You do not want the intake leaking fuel spider eating pain in the balls these trucks represent


I never had that leak but I owned a 1997 K1500 and I am very easy on my vehicles. Given that list of crap that needed fixing.

2 transmissions
1 radiator
1 water pump
2 thermostats
2 serpentine belts
1 set of belt pulleys
1 brake booster
1 rear U joint
1 set of crappy plastic intake gaskets
2 a/c compressors
I ignition switch
1 fuel pump
1 interior door handle assembly
1 rear brake light circuit board
1 power steering pump

To put into perspective, I repaired less stuff on my Land Rover than the Chevy. I both got rid of them at the same 160,000 miles.

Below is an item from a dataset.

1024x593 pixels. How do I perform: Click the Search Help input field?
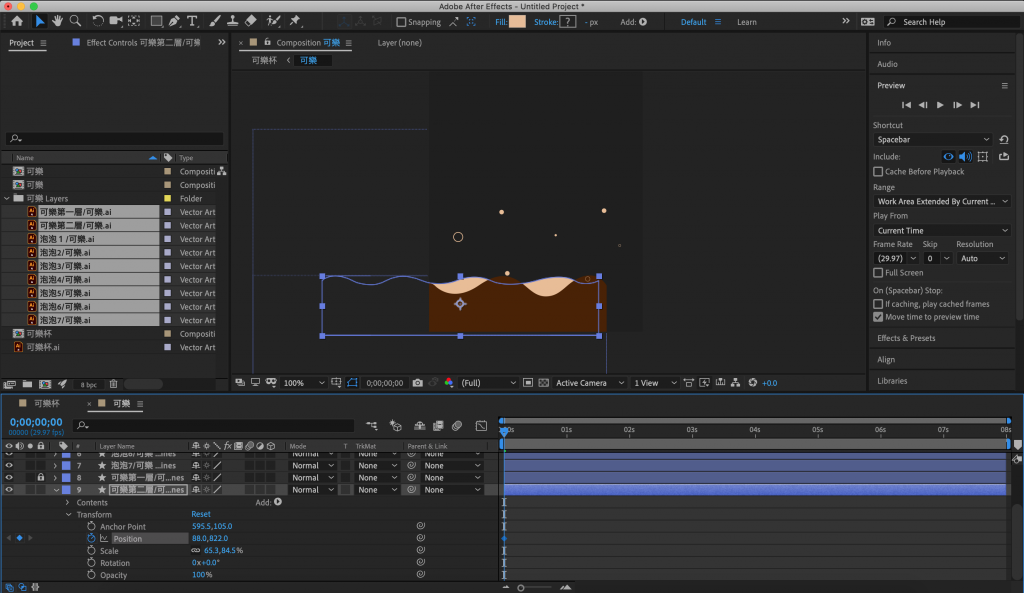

I have a 96 with the 350 Vortec. I have had to replace pretty much every thing on this list, with the exception of the transmission, ac compressor, and belt pulleys. The

other stuff is fairly inexpensive (if you fix it yourself) and common to replace at 100-150K miles. With that being said mine has almost 300,000 miles on it, and the repair

costs are fairly insignificant when spread over 19 years. I know the 700R4 isn't really anything to right home about, but I never had to replace one. However, I don't do very

much towing, though, and that might be the difference between replacing two transmissions. That could be a deal breaker if you plan to do a lot of towing.